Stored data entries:
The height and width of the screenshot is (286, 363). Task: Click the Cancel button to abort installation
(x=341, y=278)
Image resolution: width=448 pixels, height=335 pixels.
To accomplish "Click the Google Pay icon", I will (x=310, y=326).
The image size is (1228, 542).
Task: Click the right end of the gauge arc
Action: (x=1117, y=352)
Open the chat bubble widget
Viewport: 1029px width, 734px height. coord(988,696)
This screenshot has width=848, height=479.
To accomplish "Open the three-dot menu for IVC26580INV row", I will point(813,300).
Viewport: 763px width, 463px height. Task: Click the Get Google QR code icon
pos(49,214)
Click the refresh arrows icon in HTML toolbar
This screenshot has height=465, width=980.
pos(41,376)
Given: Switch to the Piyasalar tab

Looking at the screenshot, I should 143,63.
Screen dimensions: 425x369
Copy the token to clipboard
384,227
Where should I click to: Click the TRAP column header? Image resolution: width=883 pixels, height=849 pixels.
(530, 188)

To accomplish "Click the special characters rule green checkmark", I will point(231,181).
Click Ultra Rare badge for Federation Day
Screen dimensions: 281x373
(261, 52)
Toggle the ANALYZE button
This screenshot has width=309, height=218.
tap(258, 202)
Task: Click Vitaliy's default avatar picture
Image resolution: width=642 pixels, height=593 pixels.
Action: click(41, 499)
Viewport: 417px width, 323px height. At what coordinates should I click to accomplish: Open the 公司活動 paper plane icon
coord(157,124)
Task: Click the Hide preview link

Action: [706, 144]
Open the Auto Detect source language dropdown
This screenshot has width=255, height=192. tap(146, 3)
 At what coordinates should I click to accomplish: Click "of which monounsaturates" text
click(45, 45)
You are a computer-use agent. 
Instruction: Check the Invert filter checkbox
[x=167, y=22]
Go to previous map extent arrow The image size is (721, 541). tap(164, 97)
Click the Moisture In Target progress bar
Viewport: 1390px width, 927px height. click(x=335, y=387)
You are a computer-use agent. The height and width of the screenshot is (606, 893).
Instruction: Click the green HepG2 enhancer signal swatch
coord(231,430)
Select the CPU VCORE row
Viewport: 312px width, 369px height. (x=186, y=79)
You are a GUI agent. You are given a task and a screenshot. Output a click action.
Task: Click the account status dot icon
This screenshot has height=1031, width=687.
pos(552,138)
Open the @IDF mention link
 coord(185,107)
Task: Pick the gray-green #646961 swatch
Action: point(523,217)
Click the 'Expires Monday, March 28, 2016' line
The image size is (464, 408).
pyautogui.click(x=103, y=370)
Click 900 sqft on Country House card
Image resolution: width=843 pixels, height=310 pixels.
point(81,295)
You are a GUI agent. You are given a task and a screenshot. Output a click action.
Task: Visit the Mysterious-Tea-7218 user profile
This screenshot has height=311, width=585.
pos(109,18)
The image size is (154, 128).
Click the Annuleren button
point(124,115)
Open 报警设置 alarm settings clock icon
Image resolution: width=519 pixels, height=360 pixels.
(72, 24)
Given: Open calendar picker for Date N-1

Work to complete: Read the entries and pick out all lines that include the word "agent".

Answer below:
You are a computer-use agent. 
You are a computer-use agent. The height and width of the screenshot is (606, 893).
You are a GUI agent. You are given a task and a screenshot. Output a click action.
You are a GUI agent. You are given a task and a screenshot. Output a click action.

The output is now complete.